Andrew could hear how little Anna expected him to believe her, and how little she cared that he wouldn’t, and he felt, suddenly, an overwhelming, choking sadness that turned to anger in his voice. “Oh, and what?” he said. “You’re going to tell me next she was wetting the bed and setting fires while I wasn’t looking, too? It was a slug, Anna. Put it in perspective. Killing a slug is not torturing a puppy.”

“I don’t think you would have noticed if she was doing that, either.”

“Jesus Christ!”

“I’m not saying she was doing that,” said Anna. “She wasn’t. I know that because I know what she was doing and I know what she was like.”

“Have you been feeling unattended to lately, Anna?” said Andrew. “Are you maybe a little jealous of your sister right now?” He knew this could not be a useful thing to say, but he was angry, and he had long ago decided never to yell or raise his voice when angry. Losing your temper never made your case for you; it only made you sound foolish and sputtering and inarticulate—whenever Andrew heard people bellowing sloppily into their cell phones he couldn’t help but think how much more serious their anger would seem if they could keep it calm and well reasoned and under control. When Andrew was angry, he tried to be communicative and nondefensive, to explain intentions and interpretations, to make “I” statements. He tried never to let aggression bleed into unsullied areas; he tried to keep hostility quarantined, the better to effect its excision. But not even Andrew could be calm all of the time, and when he felt himself becoming too angry to stay that way, he had a signature tactic of his own: attempting to ascertain the true origins of his opponent’s behavior. This move had the benefit of seeming completely high-minded (nearly academic, even), communicating how completely irrational he found the other person’s behavior (so totally beyond the pale of comprehension that he could only assume—indeed, he had to assume—that there were other dark forces at work within them), and being, of course, impossibly maddening, all at the same time.

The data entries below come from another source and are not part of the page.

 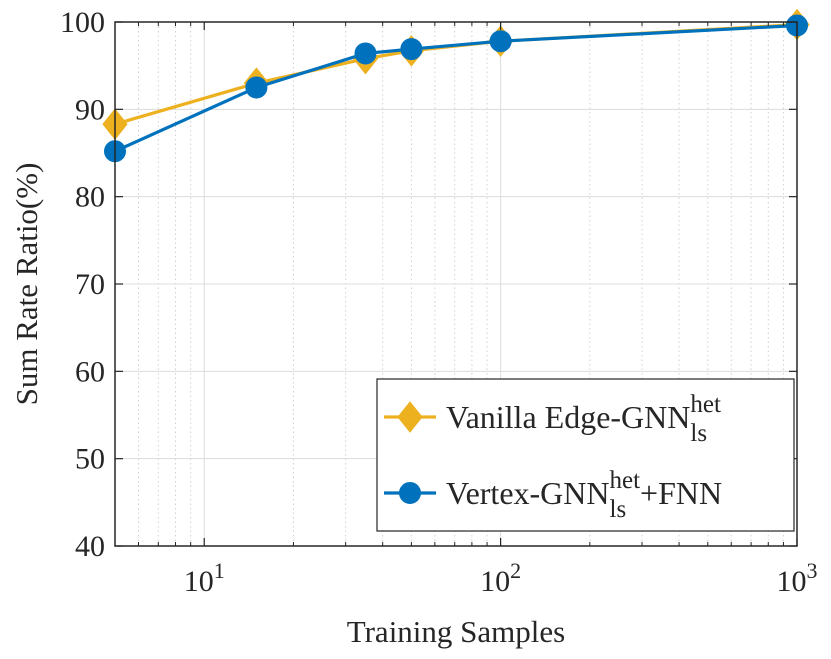 What do you see at coordinates (456, 632) in the screenshot?
I see `x-axis-title: Training Samples` at bounding box center [456, 632].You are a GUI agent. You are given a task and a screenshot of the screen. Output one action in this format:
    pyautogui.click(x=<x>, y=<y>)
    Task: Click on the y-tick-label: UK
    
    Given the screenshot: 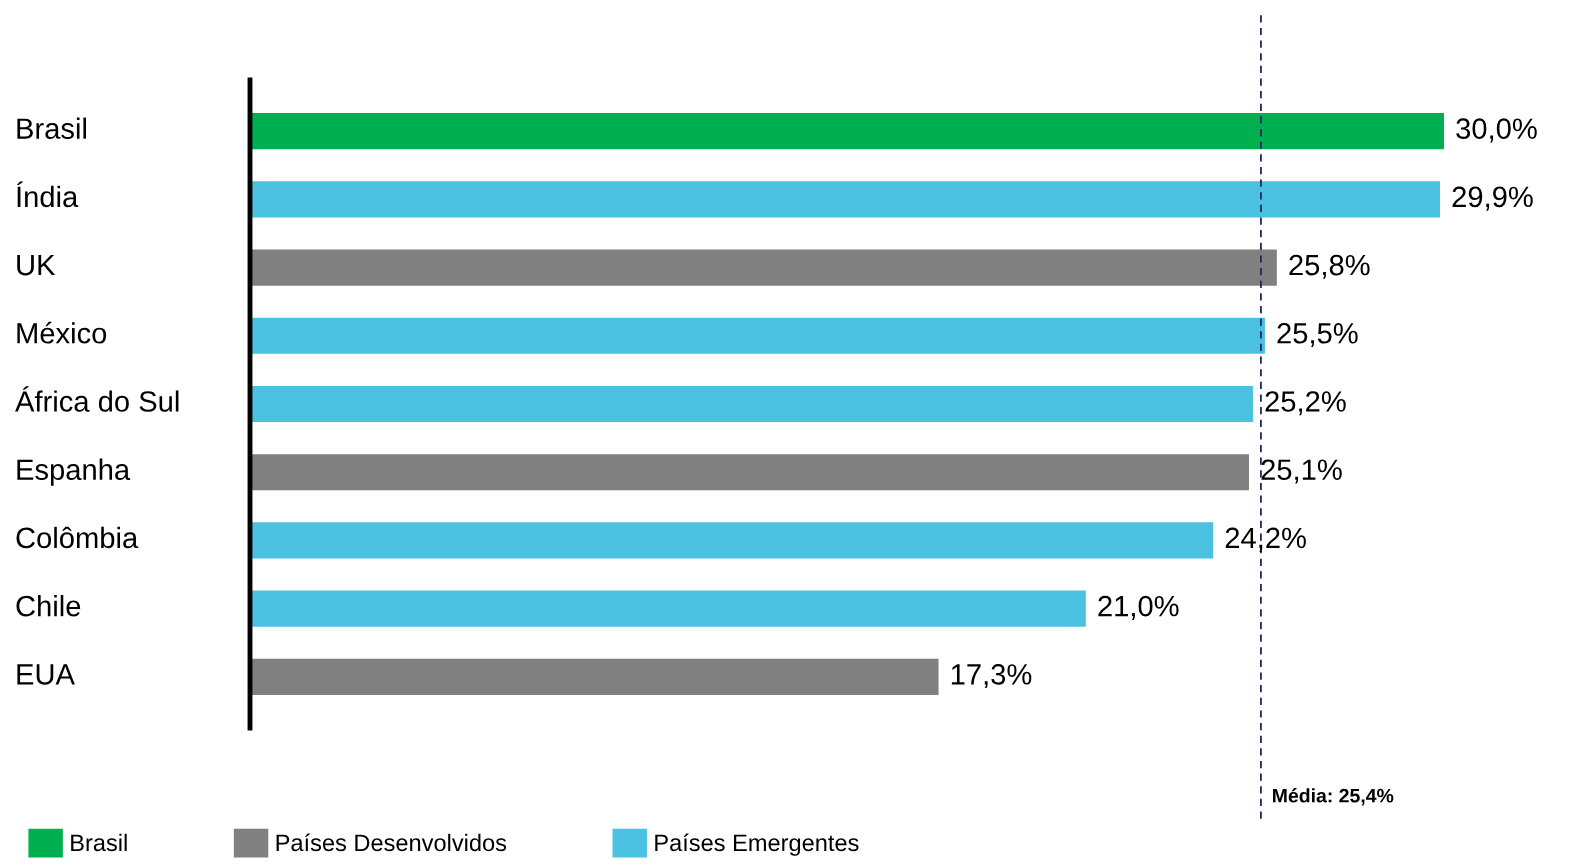 What is the action you would take?
    pyautogui.click(x=36, y=266)
    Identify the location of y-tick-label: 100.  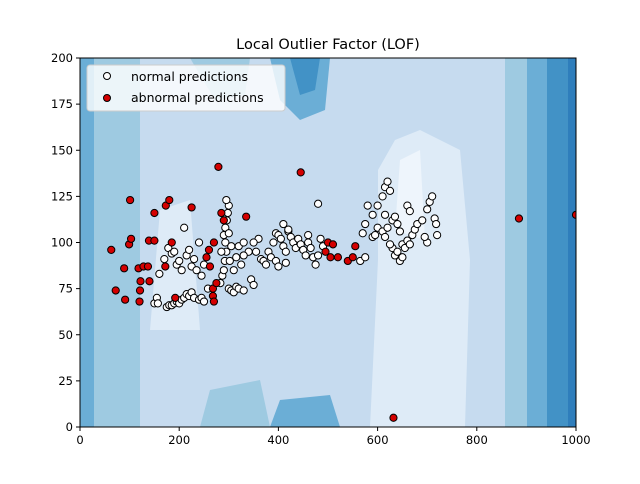
(62, 243).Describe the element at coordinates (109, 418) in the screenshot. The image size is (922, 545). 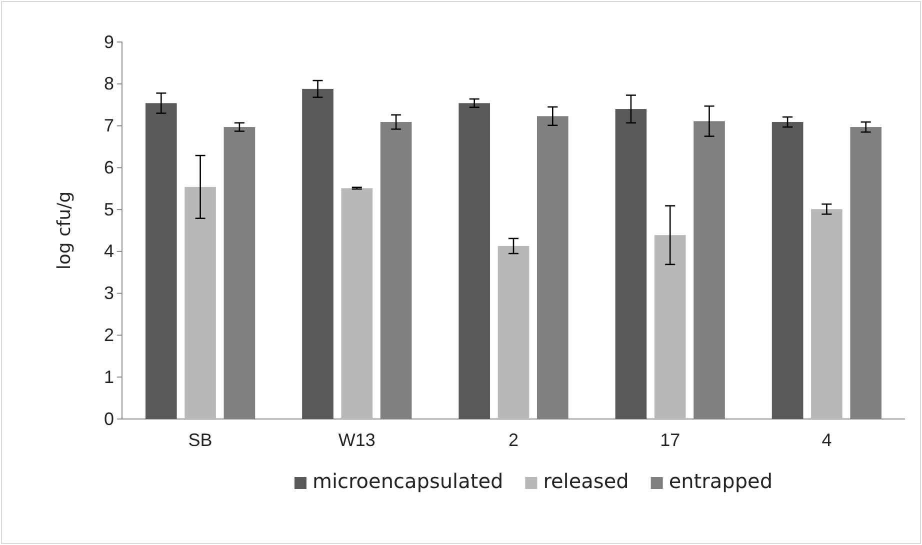
I see `y-tick-label: 0` at that location.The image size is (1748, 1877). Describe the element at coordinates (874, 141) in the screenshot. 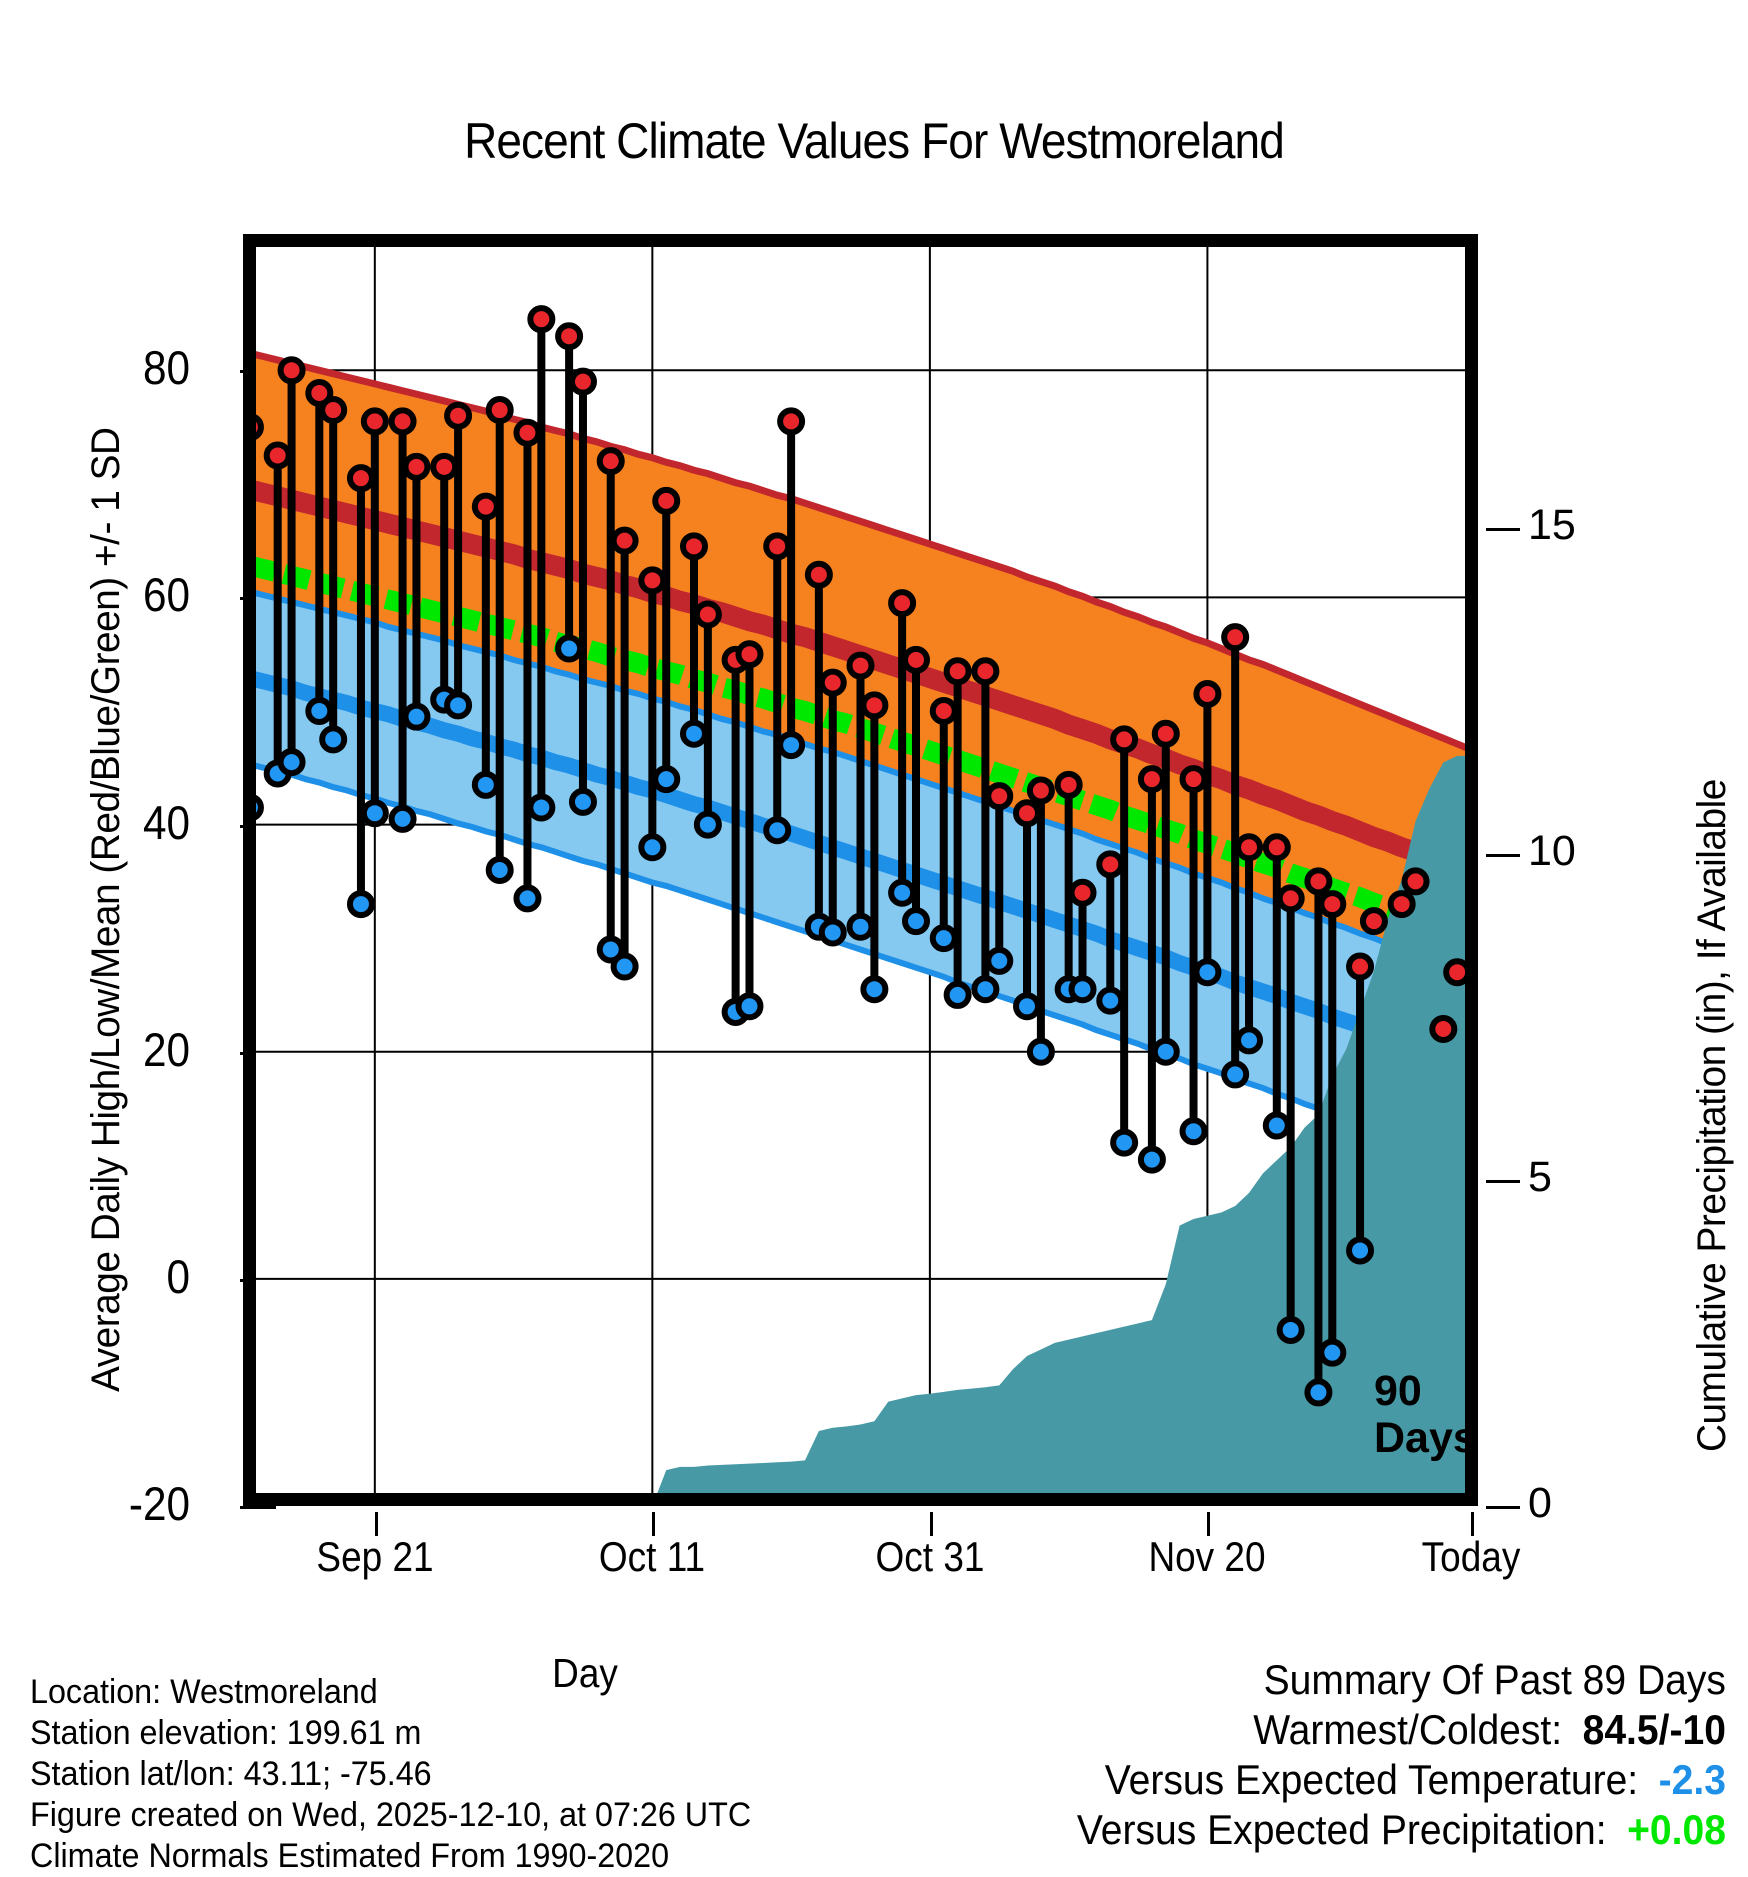

I see `page-title: Recent Climate Values For Westmoreland` at that location.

“I’m sure this trip has been hard on you,” said Andrew. At least you’re not unjustly detained in a foreign country! he wanted to scream. At least you’re not dead! Because it could be a whole lot worse than this, Anna, Old Sport . “I know we’ve been very focused on Lily. And maybe you’re not getting what you need from us right now. But, sweetheart, this is not the right way to act out. This is not the right thing to do with those feelings. This is not a good way to get attention.”